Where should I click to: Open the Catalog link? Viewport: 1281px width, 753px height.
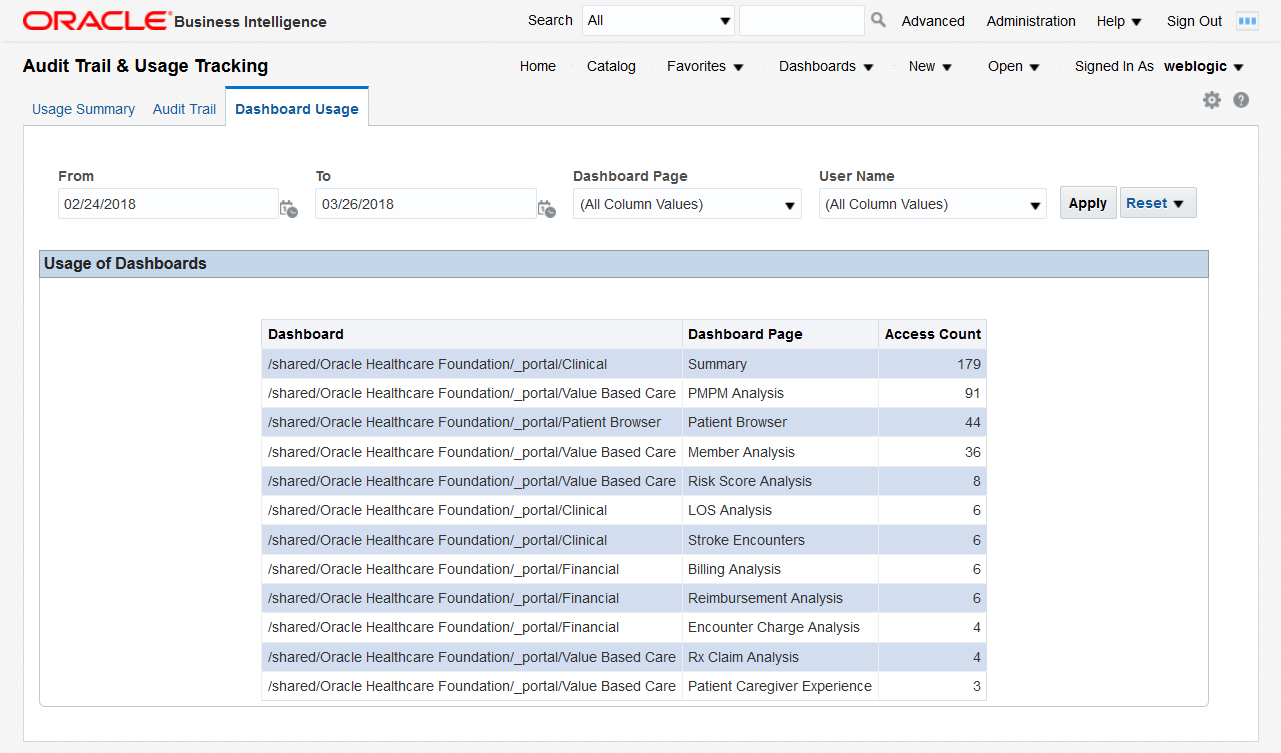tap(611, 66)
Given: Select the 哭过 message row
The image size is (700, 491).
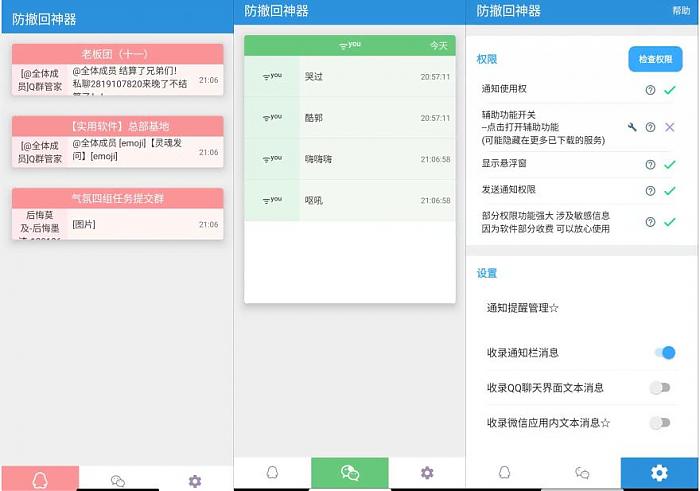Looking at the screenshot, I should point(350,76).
○ ○ ○ ○ ○ ○ ○
Take the line that holds "Given: Select the 哭过 message row" as the start and the last line of the data as the end. Copy only those lines exactly, both ends included, except the pictures.

Result of this task -
Given: Select the 哭过 message row
The image size is (700, 491).
Looking at the screenshot, I should point(350,76).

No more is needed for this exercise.